Abstract:
Vocal control and learning are dependent on auditory feedback in both songbirds and humans, rendering songbirds as an excellent model to study the neural mechanisms of complex learned behavior. The telencephalic nucleus HVC within the songbird, analogue to the mammalian pre-motor cortex, produces stereotyped instructions through the motor pathway leading to precise, learned vocalization. The forebrain projecting HVC neurons (known as HVCRA), that projects to the robust nucleus of the arcopallium, play a critical role in orchestrating the neural circuitry that guides the bird’s learning and song production. Whole cell current-clamp recordings previously performed on HVCRA neurons within brain slices have shown a diversity in their firing activity across birds, ranging from transient to stuttering patterns (Daou & Margoliash, under review).

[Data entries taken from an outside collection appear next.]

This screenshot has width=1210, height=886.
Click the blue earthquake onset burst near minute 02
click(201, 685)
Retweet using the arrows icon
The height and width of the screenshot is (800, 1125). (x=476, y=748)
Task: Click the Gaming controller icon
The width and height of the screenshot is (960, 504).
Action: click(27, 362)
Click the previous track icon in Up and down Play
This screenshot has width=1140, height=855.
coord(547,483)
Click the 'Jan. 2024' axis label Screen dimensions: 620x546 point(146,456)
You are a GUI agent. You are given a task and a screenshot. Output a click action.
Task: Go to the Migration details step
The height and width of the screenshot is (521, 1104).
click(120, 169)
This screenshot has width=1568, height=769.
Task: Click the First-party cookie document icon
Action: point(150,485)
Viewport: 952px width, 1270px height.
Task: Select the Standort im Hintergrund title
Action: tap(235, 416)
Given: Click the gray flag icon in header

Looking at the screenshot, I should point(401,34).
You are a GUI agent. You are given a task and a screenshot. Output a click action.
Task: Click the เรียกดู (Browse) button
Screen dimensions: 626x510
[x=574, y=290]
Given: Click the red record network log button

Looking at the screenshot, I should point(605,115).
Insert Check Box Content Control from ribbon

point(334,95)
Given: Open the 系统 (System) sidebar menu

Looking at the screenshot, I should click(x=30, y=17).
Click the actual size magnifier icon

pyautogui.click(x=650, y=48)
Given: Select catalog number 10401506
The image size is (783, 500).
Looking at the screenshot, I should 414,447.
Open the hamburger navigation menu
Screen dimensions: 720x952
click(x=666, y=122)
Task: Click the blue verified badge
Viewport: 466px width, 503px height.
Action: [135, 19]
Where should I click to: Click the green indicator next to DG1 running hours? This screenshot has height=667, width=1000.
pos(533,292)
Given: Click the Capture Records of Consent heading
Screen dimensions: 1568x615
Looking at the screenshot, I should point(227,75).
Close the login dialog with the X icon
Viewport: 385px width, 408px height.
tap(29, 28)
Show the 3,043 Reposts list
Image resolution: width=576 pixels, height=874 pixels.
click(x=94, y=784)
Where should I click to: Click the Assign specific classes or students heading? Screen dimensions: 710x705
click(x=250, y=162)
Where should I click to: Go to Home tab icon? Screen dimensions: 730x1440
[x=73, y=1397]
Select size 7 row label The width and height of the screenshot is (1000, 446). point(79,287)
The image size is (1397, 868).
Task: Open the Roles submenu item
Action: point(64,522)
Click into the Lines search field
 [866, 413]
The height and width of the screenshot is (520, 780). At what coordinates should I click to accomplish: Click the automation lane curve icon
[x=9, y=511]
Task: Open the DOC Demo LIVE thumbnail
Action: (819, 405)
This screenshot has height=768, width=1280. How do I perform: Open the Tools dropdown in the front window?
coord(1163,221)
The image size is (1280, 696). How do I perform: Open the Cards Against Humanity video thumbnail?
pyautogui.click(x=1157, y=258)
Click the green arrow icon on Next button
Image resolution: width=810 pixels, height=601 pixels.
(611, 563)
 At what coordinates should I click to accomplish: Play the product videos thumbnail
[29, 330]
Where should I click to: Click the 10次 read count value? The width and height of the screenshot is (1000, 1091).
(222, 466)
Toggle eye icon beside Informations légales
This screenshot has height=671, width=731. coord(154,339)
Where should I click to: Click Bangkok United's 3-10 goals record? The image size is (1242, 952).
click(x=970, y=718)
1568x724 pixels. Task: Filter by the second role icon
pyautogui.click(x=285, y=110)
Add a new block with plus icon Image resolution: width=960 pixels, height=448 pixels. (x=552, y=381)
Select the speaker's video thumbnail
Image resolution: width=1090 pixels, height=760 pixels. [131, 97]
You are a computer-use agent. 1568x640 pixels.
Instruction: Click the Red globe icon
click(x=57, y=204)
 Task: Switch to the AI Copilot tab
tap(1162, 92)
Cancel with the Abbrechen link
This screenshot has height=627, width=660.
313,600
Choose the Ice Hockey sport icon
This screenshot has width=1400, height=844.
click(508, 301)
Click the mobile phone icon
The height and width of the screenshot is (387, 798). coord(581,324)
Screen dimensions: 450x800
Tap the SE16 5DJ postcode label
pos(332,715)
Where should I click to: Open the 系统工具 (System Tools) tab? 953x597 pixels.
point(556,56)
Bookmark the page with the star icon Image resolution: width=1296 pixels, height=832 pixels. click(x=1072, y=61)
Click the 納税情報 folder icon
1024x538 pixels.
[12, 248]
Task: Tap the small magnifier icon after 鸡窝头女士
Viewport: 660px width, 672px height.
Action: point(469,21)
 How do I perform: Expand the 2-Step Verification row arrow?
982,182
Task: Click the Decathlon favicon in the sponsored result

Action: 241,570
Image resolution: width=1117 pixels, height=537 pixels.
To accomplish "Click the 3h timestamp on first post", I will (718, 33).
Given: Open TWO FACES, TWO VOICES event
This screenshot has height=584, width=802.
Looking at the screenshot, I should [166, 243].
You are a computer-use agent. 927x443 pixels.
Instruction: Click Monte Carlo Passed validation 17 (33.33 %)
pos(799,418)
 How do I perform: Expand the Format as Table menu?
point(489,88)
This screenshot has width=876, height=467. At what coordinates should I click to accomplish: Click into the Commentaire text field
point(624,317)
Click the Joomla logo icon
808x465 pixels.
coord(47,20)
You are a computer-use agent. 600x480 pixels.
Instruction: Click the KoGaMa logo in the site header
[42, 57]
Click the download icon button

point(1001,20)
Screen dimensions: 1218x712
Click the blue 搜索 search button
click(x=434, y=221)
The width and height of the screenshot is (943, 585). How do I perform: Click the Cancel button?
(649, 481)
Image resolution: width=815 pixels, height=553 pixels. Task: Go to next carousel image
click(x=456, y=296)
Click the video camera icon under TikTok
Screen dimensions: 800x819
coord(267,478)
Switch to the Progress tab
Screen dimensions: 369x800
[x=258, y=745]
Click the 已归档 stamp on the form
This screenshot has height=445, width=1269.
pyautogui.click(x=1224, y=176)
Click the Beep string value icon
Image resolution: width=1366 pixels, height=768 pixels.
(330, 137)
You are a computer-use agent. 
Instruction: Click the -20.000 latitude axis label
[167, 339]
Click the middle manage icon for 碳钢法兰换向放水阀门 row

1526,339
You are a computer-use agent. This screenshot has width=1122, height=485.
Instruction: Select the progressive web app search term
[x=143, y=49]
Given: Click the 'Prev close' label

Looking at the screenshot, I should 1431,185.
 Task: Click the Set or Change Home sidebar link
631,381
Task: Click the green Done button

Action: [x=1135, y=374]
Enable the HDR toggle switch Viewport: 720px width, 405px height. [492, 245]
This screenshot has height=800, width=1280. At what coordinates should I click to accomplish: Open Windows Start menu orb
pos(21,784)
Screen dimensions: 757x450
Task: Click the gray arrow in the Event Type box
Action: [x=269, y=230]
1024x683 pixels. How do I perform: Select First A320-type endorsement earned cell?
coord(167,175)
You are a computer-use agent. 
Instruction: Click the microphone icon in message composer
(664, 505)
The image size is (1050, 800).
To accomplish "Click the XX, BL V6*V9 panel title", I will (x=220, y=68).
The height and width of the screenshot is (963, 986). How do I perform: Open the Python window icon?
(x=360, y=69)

We developed a biophysical model that captures the diversity of the HVCRA firing activity. The model generated predictions about the ionic currents that HVCRA exhibit which were tested and verified in the slice using pharmacological manipulations. The model highlights important roles for the low-threshold potassium currents( I_D) and (I_M) and the Ca2+-dependent K+ current (I_SK) in driving the characteristic neural patterns observed in HVCRA.
Methods
We used a single-compartment conductance-based Hodgkin-Huxley like biophysical model of HVCRA neurons to estimate the magnitude of the ionic currents. Manual adjustment of the densities of the ionic conductances and additional parameters was performed to match the membrane potential model trajectories to the biological trace in response to applied step currents. To estimate the goodness of the fit, we adopted a feature-based comparison approach in which intrinsic features of simulated voltage traces and biological traces are compared. The model is then validated by testing the fitted model trace to predictions of different current injections.